Deargen Inc. Presented at MLHC 2019, “All 8 FDA-approved EGFR anticancer drugs were predicted using a database of ninety-seven million chemical compounds”.
Deargen, a new drug development venture company based on artificial intelligence, unveiled the performance results of its MT-DTI (Molecule Transformer Drug Target Interaction) method.
On August 12th, Deargen announced that they had presented their results at the 2019 Academic Conference for MLHC (Machine Learning for Healthcare), which was held from August 8th – 10th in Michigan, USA.
DTI, or Drug Target Interaction, is a method of deriving new drug candidates by predicting the interaction between disease-causing molecules and those of the drug candidate. However, conventional laboratory-based (in-vitro) DTI is not only prohibitively expensive and time-consuming, but is also less than 10% effective at actually resulting in the development of a new drug.
Accordingly, recently DTI using computer simulation-based (in-silico) technology is required. Various types of in-silico DTI prediction models have been suggested, but these methods have known limitations in predicting the right candidate molecules. The compounds used are insufficient, and the method used fails to fully reflect the complex chemical structures involved.
MT-DTI is a new DTI model developed by Deargen to overcome the limitations of the existing DTI prediction model. MT-DTI effectively models complex chemical structures by fully reflecting the self-attention mechanism in the model. It also increases the accuracy of the model by utilizing PubChem’s database of ninety-seven million chemical compounds to be used in pre-learning.
The company explained, “The self-attention mechanism extracts the synthesis pattern of chemical structure from the existing database of small molecular compounds, and reflects them to the model.”

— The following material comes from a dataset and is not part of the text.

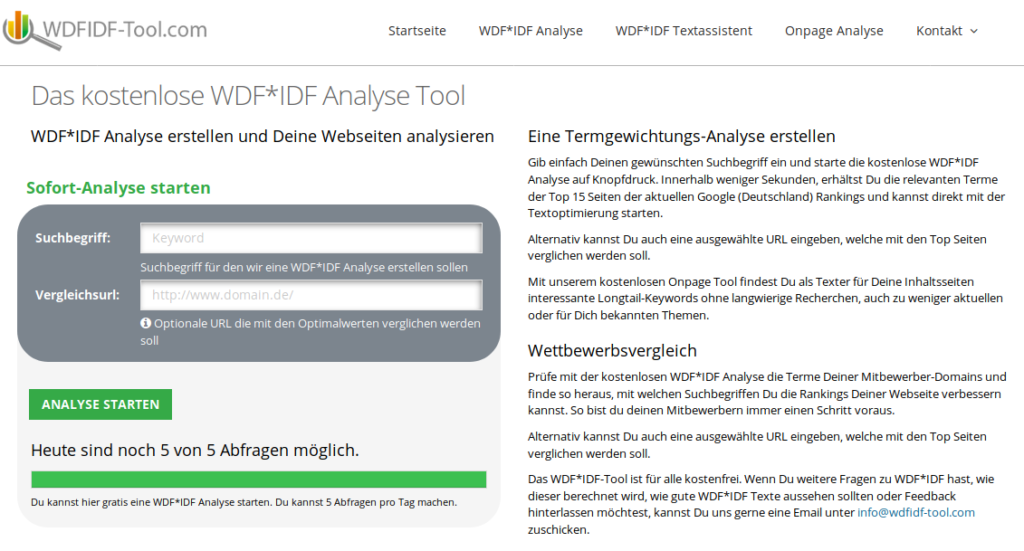Click the Vergleichsurl domain input field

pyautogui.click(x=311, y=295)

To confirm the performance of MT-DTI, Deargen conducted a comparative experiment between the existing DTI model and MT-DTI. This experiment utilized two set of data – Kiba and Davis – and used four performance metrics, including CI, MSE, r^2, and AUP. The results showed excellent performance across all metrics.
Additionally, Deargen conducted an experiment where 30 EGFR target drug candidates were extracted using the MT-DTI model. This experiment utilized a drug bank containing the details of roughly 1,800 drugs approved by the FDA. Also, EGFR, a biomarker commonly used in lung cancer, was used. The results were successful; all eights EFGR target molecules approved by the FDA of the MT-DTI predicted candidate molecules were included. This experiment is further proof of the usefulness and efficacy of the MT-DTI model.

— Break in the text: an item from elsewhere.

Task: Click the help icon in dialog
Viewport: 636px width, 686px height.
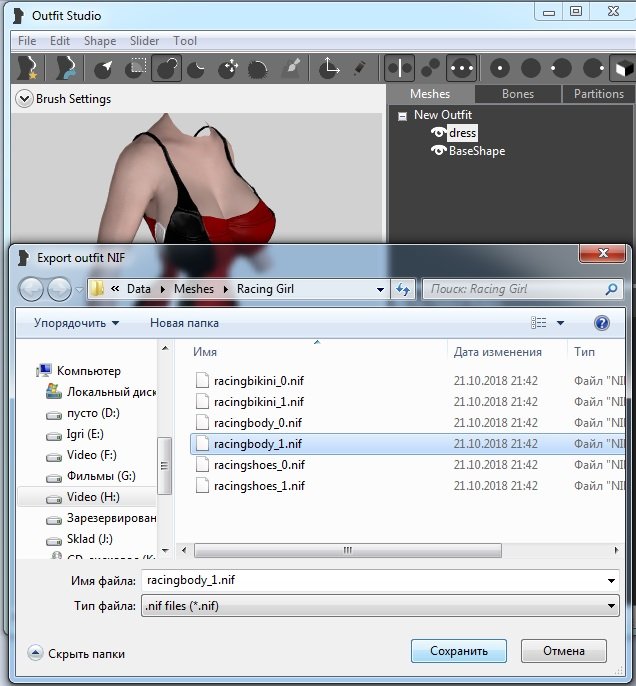Action: click(x=602, y=323)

Bonggun Shin, a Chief AI Officer, said “This study confirmed the possibility that the MT-DTI model can be used as a fast and accurate platform for presenting new drug candidates. The MT-DTI model will help develop new drugs at a low cost, and will help advance the era of patient-customized medical care.”
Kang Gilsu, Deargen’s chief director, said, “Deargen is currently working with various drug development experts to develop ‘First in Class, Best in Class’ drugs by utilizing AI technology. We will try to make Deargen’s AI technology an essential tool in the development of new drugs.”The results of the study will be included in an article titled Self-Attention Based Molecule Representation for the Prediction of Drug-Target Interaction, and will be published in The Journal of Machine Learning Research, an international journal. In this work, Deargen collaborated with the Practical Data Mining & Exploration Lab at Emory University.